A Ming vase can be well-designed and well-made and is beautiful for that reason alone. I don't think this can be true for photography. Unless there is something a little incomplete and a little strange, it will simply look like a copy of something pretty. We won't take an interest in it.
When I teach a class I often give the assignment: Photograph someone you love. I ask people to do this so they have a subject about whom they have feelings, a subject that is more than a model, or an object, or a shape, or an idea. In this way, they can judge the result not only by its technical success, but also by how well it describes their feelings.
Working alone on stories, I began to feel the anonymity of motels on interstate highways reached by jet planes and rental cars. It was hard to have a good time, and the only way I could make the loneliness excusable was by taking pictures I thought were very good, even valuable.
When I go to photograph somebody, they say, "What do you want me to do?" Those are the most frightening words in the English language. I want to say, "Please, go over into good light and do something unusual.
The fact is that the camera is literal if anything, which gives it something in common with a thermometer... Often the tension that exists between the pictorial content of a photograph and its record of reality is the picture's true beauty. There is sleight of hand in photography... you make the viewer think he's seeing everything while at the same time you make him realize he's not. I try to make my pictures seem reasonable and then, at the last minute, pull the rug from beneath the viewer's feet, very gently so there's a little thrill.

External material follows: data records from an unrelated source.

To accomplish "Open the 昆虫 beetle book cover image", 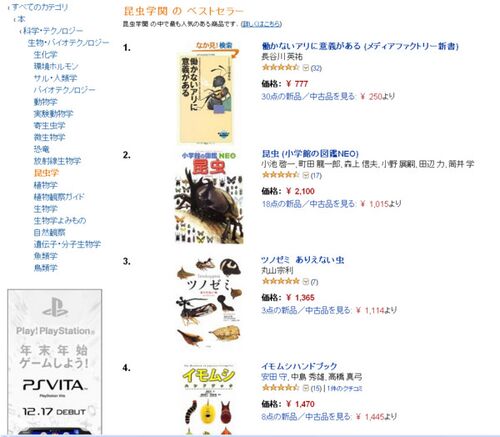I will (x=209, y=198).
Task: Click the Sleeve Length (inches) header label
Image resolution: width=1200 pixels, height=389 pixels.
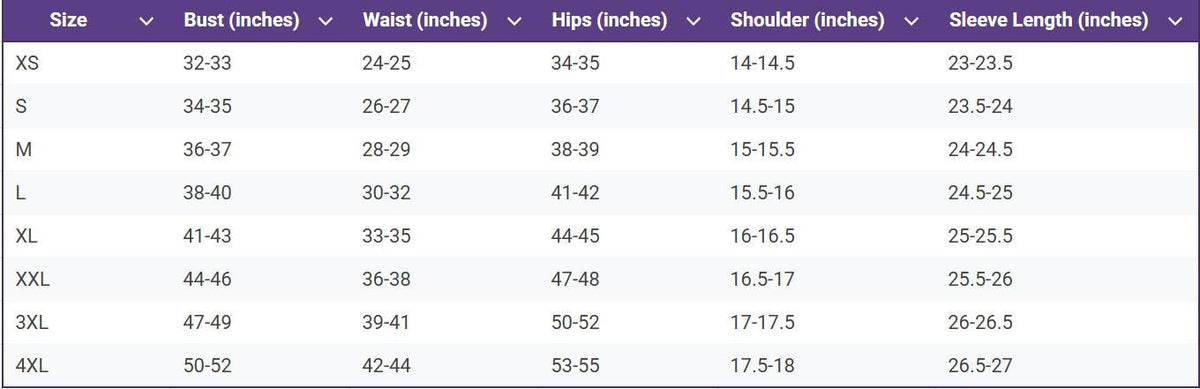Action: [1048, 20]
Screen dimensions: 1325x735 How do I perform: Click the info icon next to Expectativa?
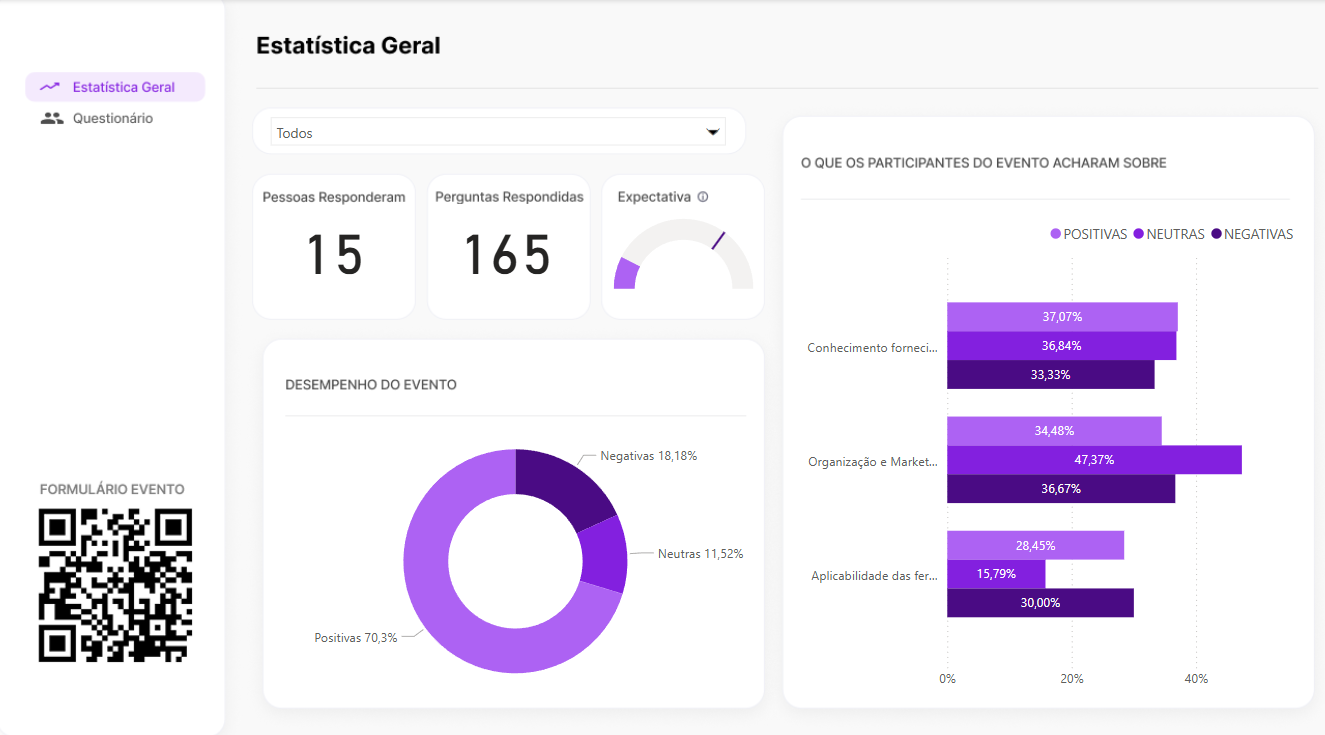pos(703,197)
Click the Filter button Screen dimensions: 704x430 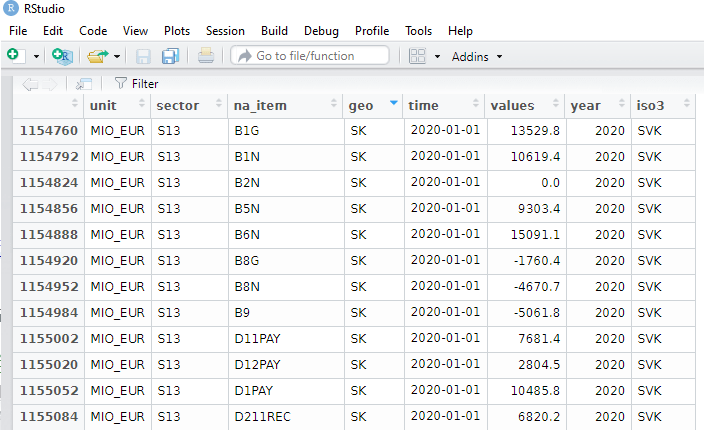click(137, 84)
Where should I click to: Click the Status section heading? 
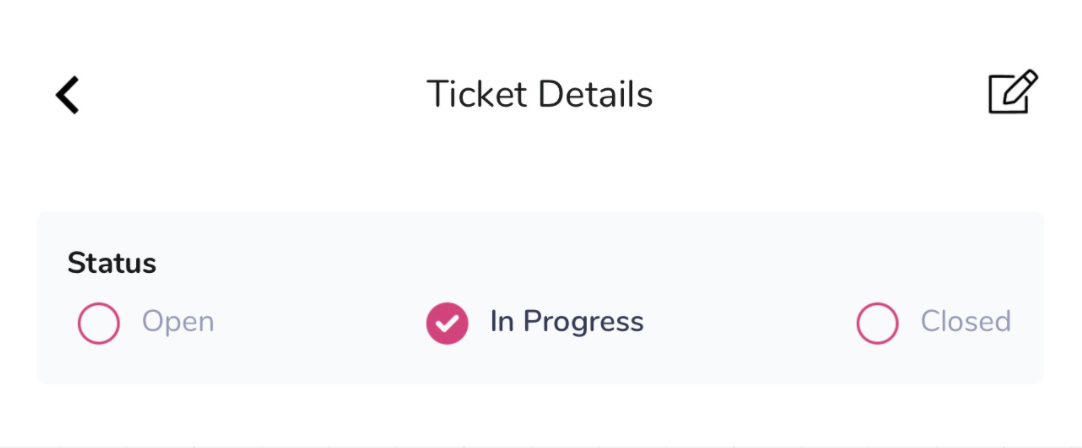112,263
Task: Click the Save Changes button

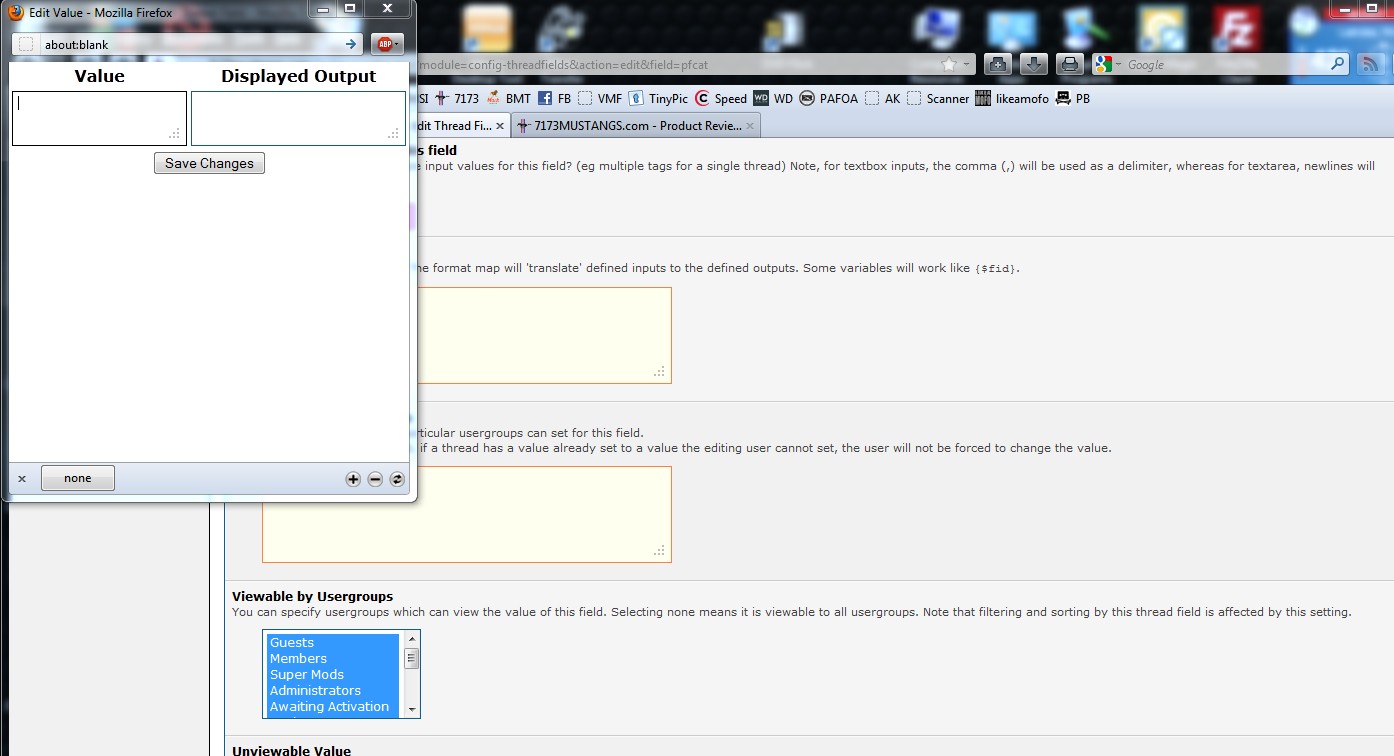Action: 209,163
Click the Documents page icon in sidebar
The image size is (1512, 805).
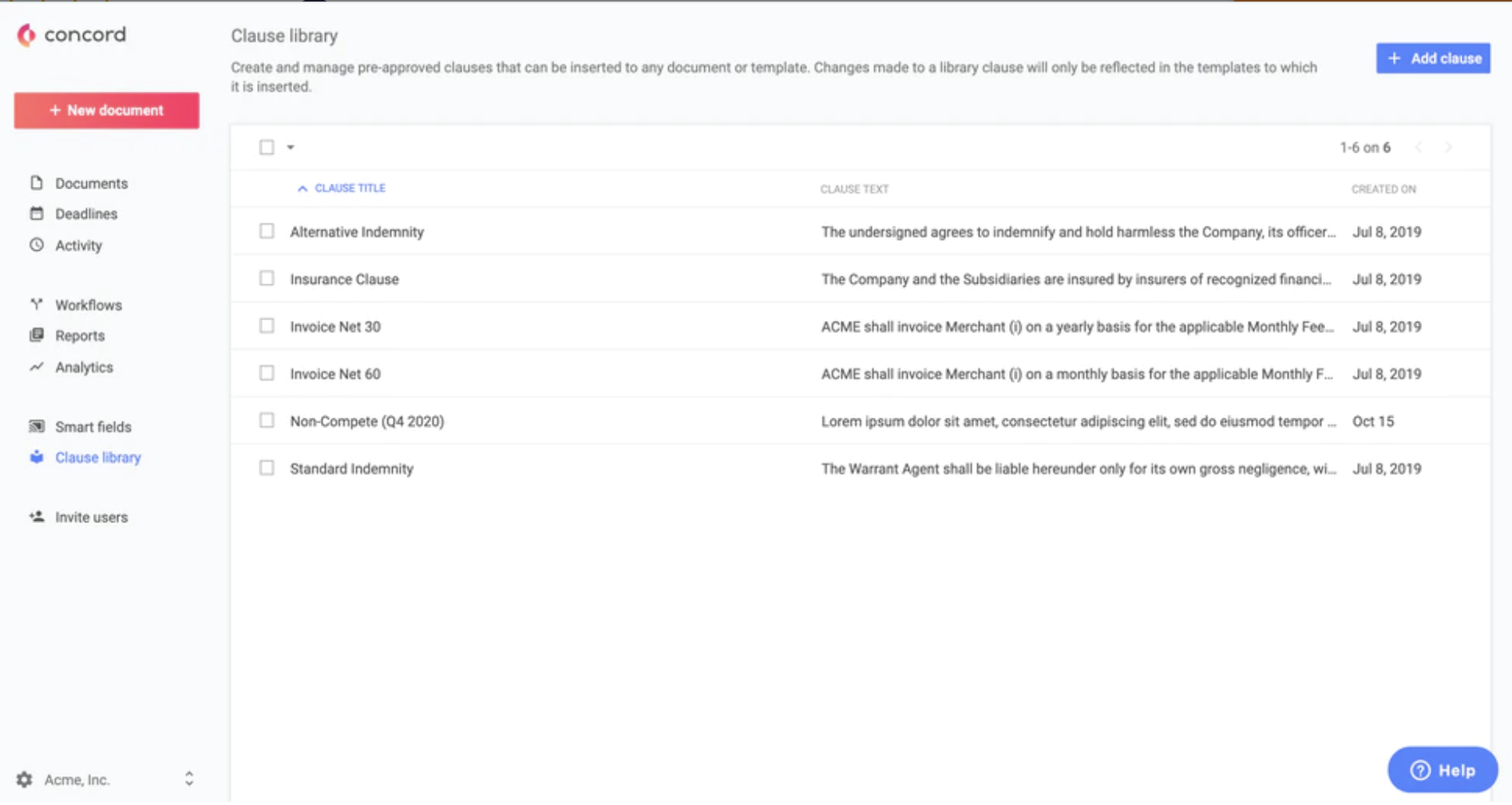pos(37,183)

I was photographing the photographer Brassaï. He had very prominent eyes, like a frog's. As I focused my lens, he brought his hand up and pretended to focus his eye. It was a joke, but it added mystery to the picture. There's a sense of action in a very small world. Or with Allen Ginsberg there were people smoking cigarettes and in the smoke there's a sense of motion. It makes much out of very little.
If you want something to look interesting, don’t light all of it.
Usually I think if there is something imperfect in a photograph it makes the picture more real. Photographs that are slick, smooth, and imperfect seem less honest to me.
Perishability in a photograph is important in a picture. If a photograph looks perishable we say, "Gee, I'm glad I have that moment."
In a painting no one complains that the subject is posed, but everybody complains about what looks posed in a photograph. Except, I've found that if I go very close in to the face, then the posed expression no longer exists. The face becomes a landscape of the lakes of the eyes and the hills of the nose and the valley of the cleft of the chin.
In my head I think, There is a beautiful picture here and by God, short of murder, I'm going to get it. So shut up and hold still! But what I say is: You look wonderful. It'll just take a minute. It's marvelous. We're doing something very special.